I'm using "go version go1.17 linux/amd64" and I puzzled by what I get when i run "go build -gcflags="-m -l" go_program.go", which should print optimization decisions with disable inlining (I hope that I get it correctly). When Jacob Walker use "println" I follow what he said at the beginning and use "fmt.Println".
For the program presented at 13:20 I get
x does not escape
... argument does not escape
n escapes to heap
while at presentation you have "&n does not escape". It seems to me, that on my computer much more things "escapes to heap". Can anyone point me in the right direction, to understand why I get "n escapes to heap"? Two simple answer that I can think about is "You don't use println" or "Compiler has changed.", but I want to know more about that. (I probably again punch above my weight.)

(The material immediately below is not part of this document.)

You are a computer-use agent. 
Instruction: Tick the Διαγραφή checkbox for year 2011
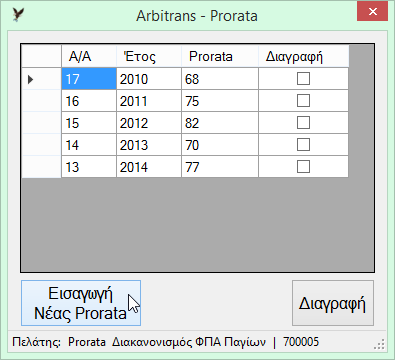pyautogui.click(x=303, y=101)
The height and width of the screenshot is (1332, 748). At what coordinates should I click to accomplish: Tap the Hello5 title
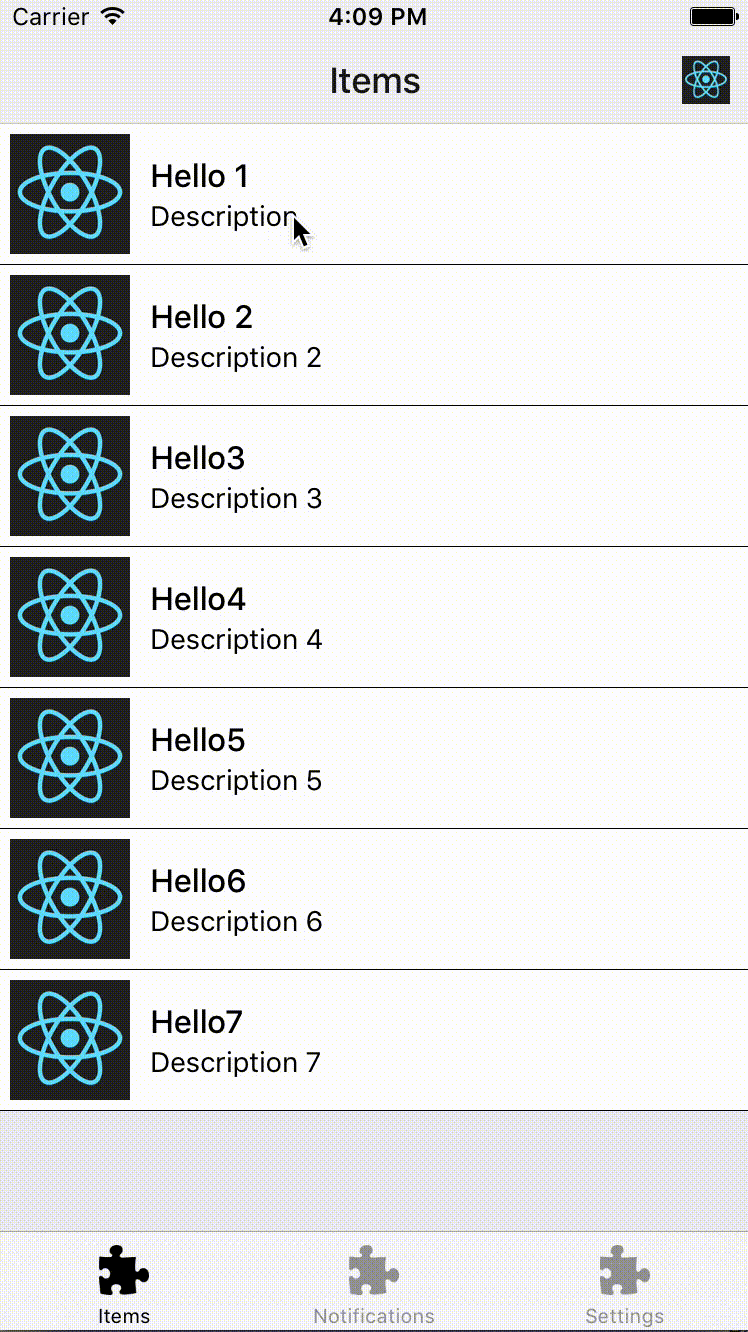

I also reworked first code shown at 16:47 to form
package main
import "fmt"
func main() {
b := read()
fmt.Println("b:", b)
}
func read() []byte {
b := make([]byte, 32)
return b
}
and get
make([]byte, 32) escapes to heap
... argument does not escape
"b:" escapes to heap
b escapes to heap
I guess fmt.Println can force "b:" to be of type interface{}, but this is still puzzling, why such simple thing "escapes to heap", since in the talk he says that "interfaces may escapes to the heap".
By the way, if someone can explain me what is going on with "println", I would be gratefully. This isn't important to me, since "fmt" give me what I need, but I just curious what Walker used it.